Please reproduce the whole forum thread about paying one's dues, word for word.

→ **Extract provided**:
——————————
2)"Should I have to pay my dues only because I am new to the field...?????!!!!!" (implies complaint and reaction to this "rule" as the apparently "newbie" is instead already competent but others doesn't know it, so he feels frustrated and his sentence is the nervous expression of a inner rage)

I hope to have been able to better explain the subject...?
Thank you!


----------



## AlabamaBoy

Lorena, if you want to be more explicit, he can say with a bit of irony:
_

Poiché mi sto esponendo in un nuovo settore,__ devo  forse pagare pegno._
_Because I am going into a new field, they are probably going to make me pay my dues..._

This makes it clear that he feels that it is unfair and doesn't really accept it, and feels frustrated with it, that he won't willingly pay his dues, but they will likely force him to do it. AB


----------



## Lorena1970

Thanks AB!!!!!! It works, but it is still too polite and politically correct, while I was looking for a more "slang" , rageous expression...Does anything else come to your mind...?


----------



## london calling

Lorena1970 said:


> Thanks AB!!!!!! It works, but it is still too polite and politically correct, while I was looking for a more "slang" , rageous expression...Does anything else come to your mind...?


"Pay a forfeit".

We used to play a game when we were kiddies at primary school called "forfeits". Your friends would dare you to do something (usually something TERRIBLE) and if you couldn't (or didn't ) do it, you had to pay a forfeit (which was often even worse than the thing they had dared you to do in the first place).

It's not outrageous though, sorry.

...they're probably going to make me pay for it (similar to AB's suggestion).


----------



## AlabamaBoy

If you are willing to be a little rude, all you have to do is add the "f" word.



london calling said:


> ...they're probably going to make me f**king pay for it .


----------



## Lorena1970

That's what I was looking for...!
I wonder if it is possible to use it as "domanda retorica", something like "...So, should I f**king pay for it...???!!!"
So in the end the whole sentence (slightly different from the original one I posted) would sound as: 
"I am gaining visibility in a field where I am considered a newbie: so what? Should I f**king pay for it...???!!!"

Does it work...?


----------



## london calling

Do you mean: 
"Should I have to f**king pay for it...???!!!" (_Dovrei....?)_

or do you mean: 
"Why the hell should I f...ing well have to pay for it?" (_perchè c...o dovrei...?)_


----------



## Lorena1970

Hi London!
Yes I forgot "have" I menat that! Thanks also for the alternative. Perfect!
Ciao!


----------



## AWOL4mylo

Other possible options - how about "I'm not taking the blame." "I refuse to take any blame." or similar?
Or conversationally, you might also hear "I'm not taking the flak"...


----------
——————————
→ **Data segment**:
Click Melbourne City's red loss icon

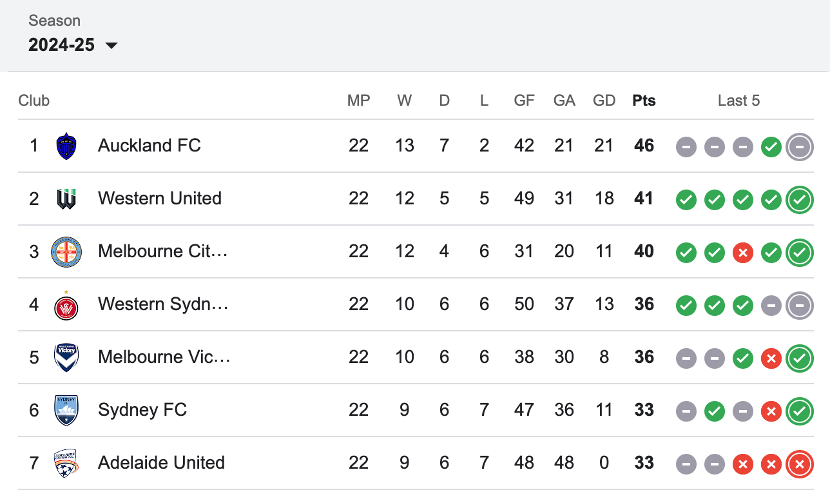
——————————
→ **Final result**:
2)"Should I have to pay my dues only because I am new to the field...?????!!!!!" (implies complaint and reaction to this "rule" as the apparently "newbie" is instead already competent but others doesn't know it, so he feels frustrated and his sentence is the nervous expression of a inner rage)

I hope to have been able to better explain the subject...?
Thank you!


----------



## AlabamaBoy

Lorena, if you want to be more explicit, he can say with a bit of irony:
_

Poiché mi sto esponendo in un nuovo settore,__ devo  forse pagare pegno._
_Because I am going into a new field, they are probably going to make me pay my dues..._

This makes it clear that he feels that it is unfair and doesn't really accept it, and feels frustrated with it, that he won't willingly pay his dues, but they will likely force him to do it. AB


----------



## Lorena1970

Thanks AB!!!!!! It works, but it is still too polite and politically correct, while I was looking for a more "slang" , rageous expression...Does anything else come to your mind...?


----------



## london calling

Lorena1970 said:


> Thanks AB!!!!!! It works, but it is still too polite and politically correct, while I was looking for a more "slang" , rageous expression...Does anything else come to your mind...?


"Pay a forfeit".

We used to play a game when we were kiddies at primary school called "forfeits". Your friends would dare you to do something (usually something TERRIBLE) and if you couldn't (or didn't ) do it, you had to pay a forfeit (which was often even worse than the thing they had dared you to do in the first place).

It's not outrageous though, sorry.

...they're probably going to make me pay for it (similar to AB's suggestion).


----------



## AlabamaBoy

If you are willing to be a little rude, all you have to do is add the "f" word.



london calling said:


> ...they're probably going to make me f**king pay for it .


----------



## Lorena1970

That's what I was looking for...!
I wonder if it is possible to use it as "domanda retorica", something like "...So, should I f**king pay for it...???!!!"
So in the end the whole sentence (slightly different from the original one I posted) would sound as: 
"I am gaining visibility in a field where I am considered a newbie: so what? Should I f**king pay for it...???!!!"

Does it work...?


----------



## london calling

Do you mean: 
"Should I have to f**king pay for it...???!!!" (_Dovrei....?)_

or do you mean: 
"Why the hell should I f...ing well have to pay for it?" (_perchè c...o dovrei...?)_


----------



## Lorena1970

Hi London!
Yes I forgot "have" I menat that! Thanks also for the alternative. Perfect!
Ciao!


----------



## AWOL4mylo

Other possible options - how about "I'm not taking the blame." "I refuse to take any blame." or similar?
Or conversationally, you might also hear "I'm not taking the flak"...


----------